The story of Vachaknavi’s debate is from chapter three of the oldest of the Upanishads, the B?ihadara?yaka, a diverse and complex Sanskrit text on metaphysics and ethics from about 700 BCE. Vachaknavi is one of the many ‘hidden figures’ of women in the history of philosophy in Asia, Africa, Europe and Latin America – what is often called the Global South. Philosophers today increasingly recognise the contributions that female philosophers have made to the history of European philosophy, such as Elisabeth of Bohemia, Margaret Cavendish and Anne Conway in the 17th century. (Indeed, the new Oxford University Press series Oxford New Histories of Philosophy might revolutionise how we look upon the history of philosophy.) But beyond Europe, female philosophers in general continue to get short shrift, and their contributions go largely unrecognised.

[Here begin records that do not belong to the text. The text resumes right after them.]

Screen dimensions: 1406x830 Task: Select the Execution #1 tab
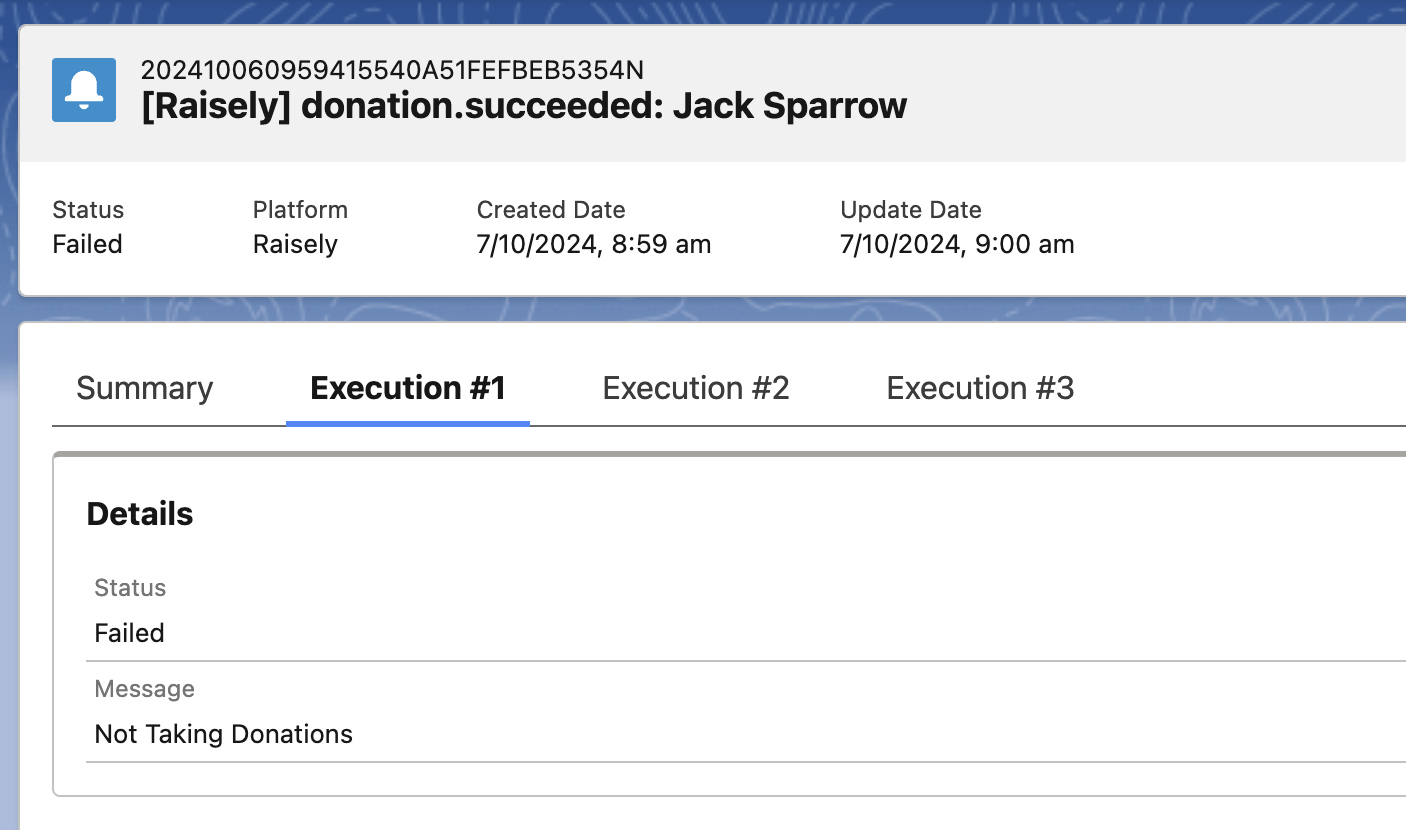(x=408, y=388)
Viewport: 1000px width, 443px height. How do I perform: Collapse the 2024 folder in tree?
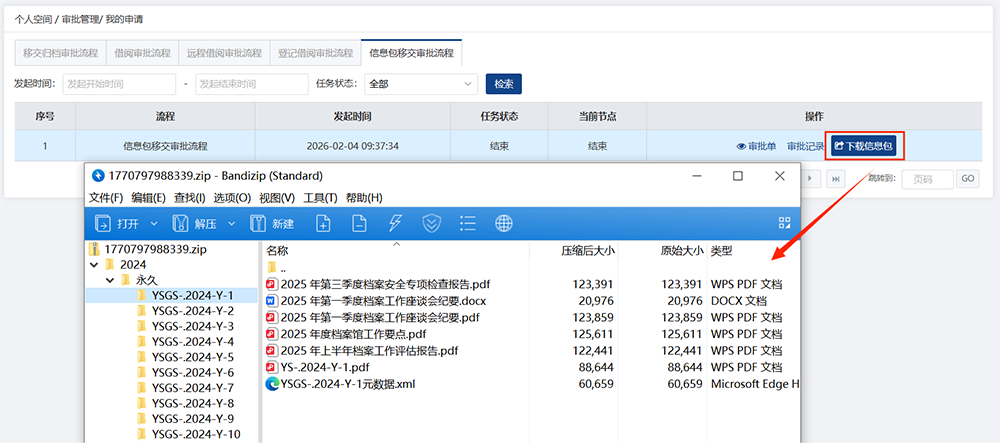pos(94,265)

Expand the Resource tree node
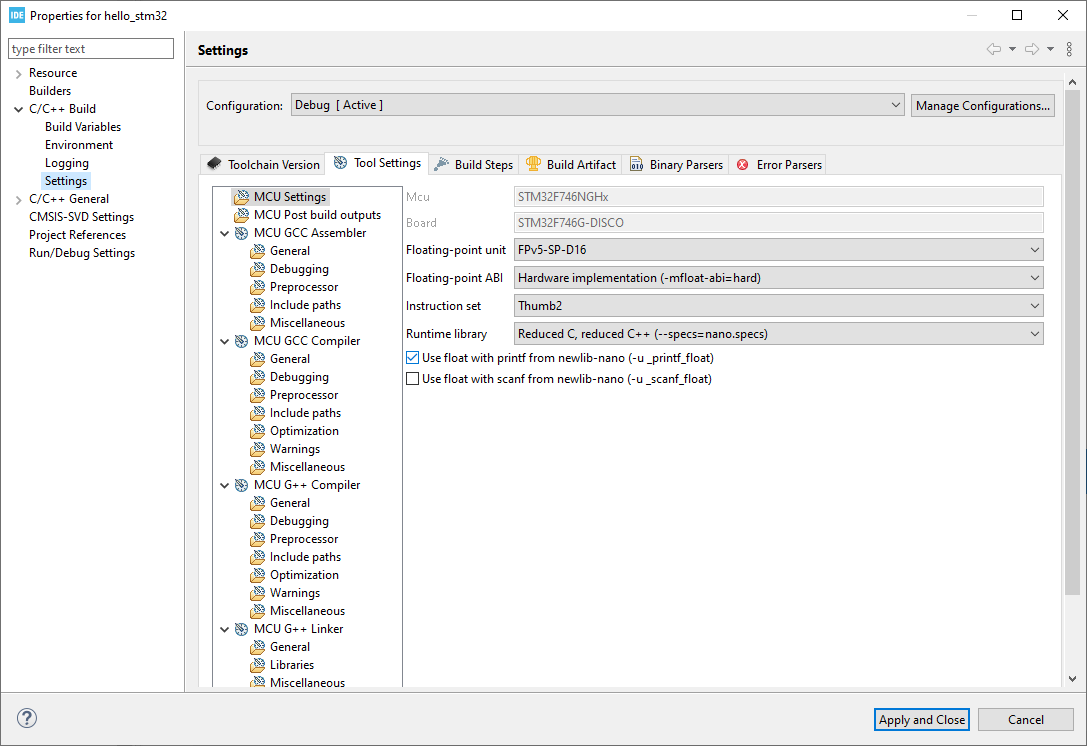coord(18,73)
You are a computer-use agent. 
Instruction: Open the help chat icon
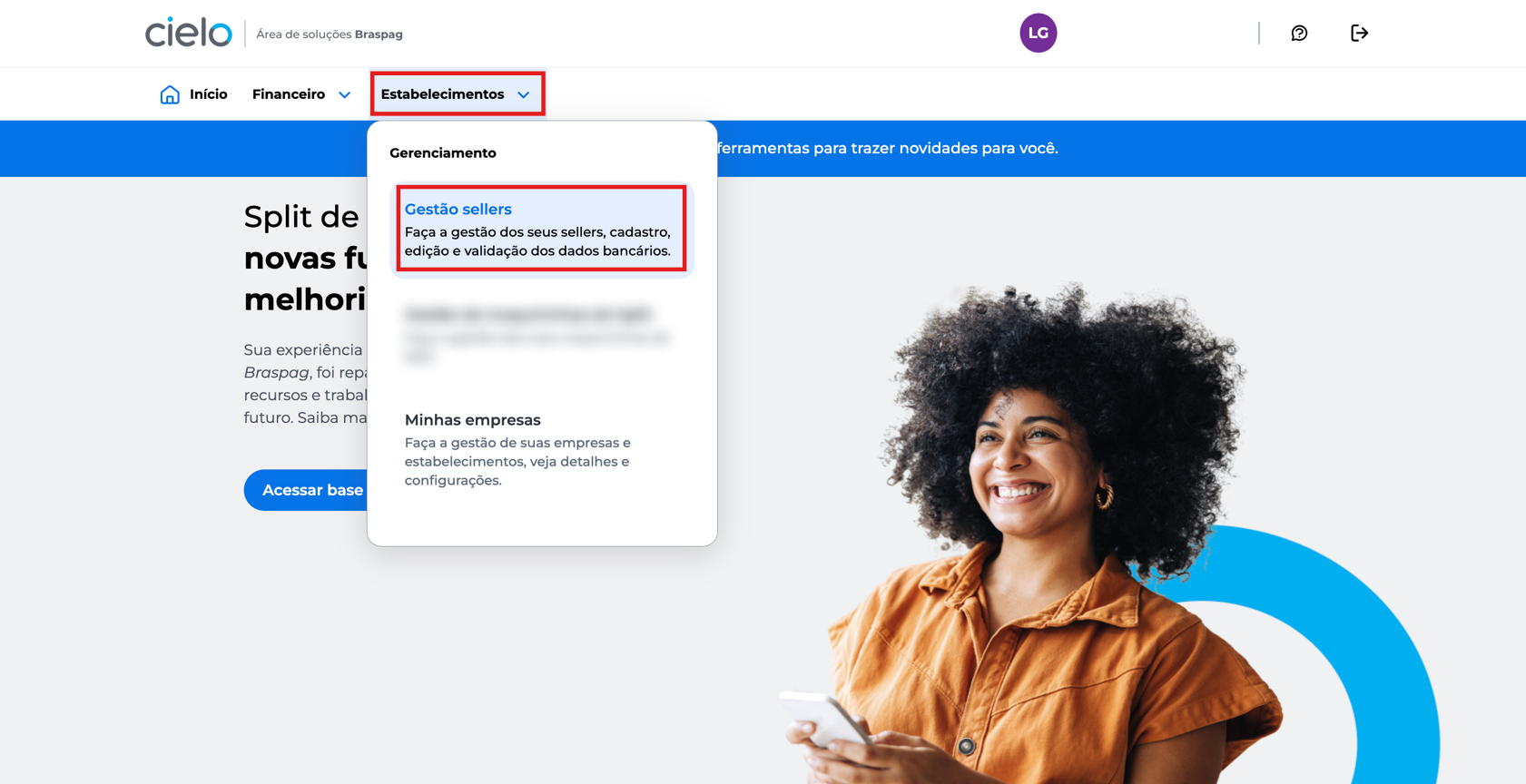click(1299, 34)
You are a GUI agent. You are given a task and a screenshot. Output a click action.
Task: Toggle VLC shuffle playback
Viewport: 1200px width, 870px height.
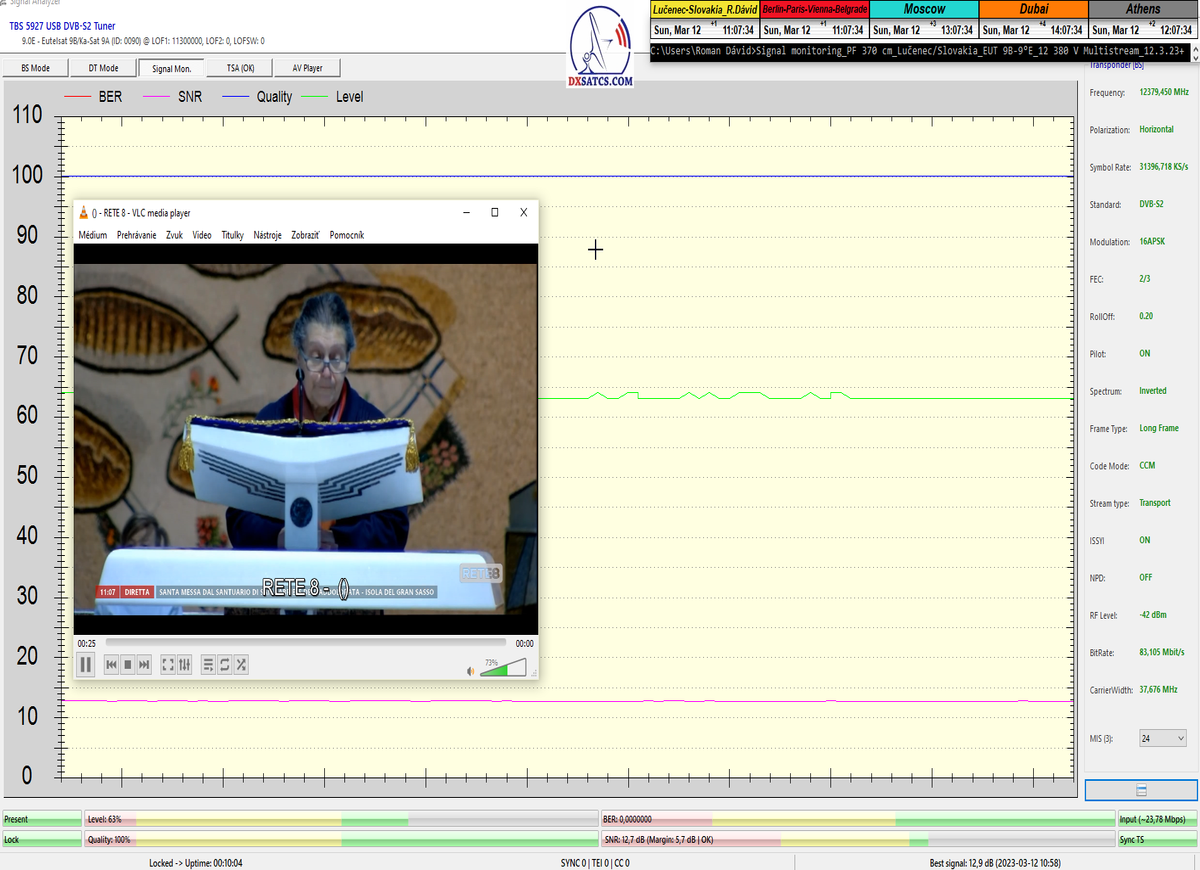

Vachaknavi is not the only female thinker that helped to shape the world’s oldest philosophy. Already in chapter two of the Upanishad, it is a woman, Maitreyi, who launches a discussion on the importance of one’s self (atman) to gain ‘the knowledge of this whole world’. She begins by asking Yajnavalkya (often described as her husband, but better thought of as her philosophical companion) a basic existential question of human beings: ‘If I were to possess the entire world filled with wealth, would it make me immortal?’ When he denies this, Maitreyi asks rhetorically: ‘What is the point in getting something that will not make me immortal?’ With that, the first foundation stone for the investigation of the relationship of knowledge to materialism is laid.

And then there is Sulabha, an ascetic Yogic wanderer, who wins a lengthy philosophical debate against the philosopher king Janaka in the epic Mahabharata (4th century BCE-4th century CE). The king goes quiet after Sulabha sets the record straight: ‘My body is different from yours. But my soul is not different from your soul.’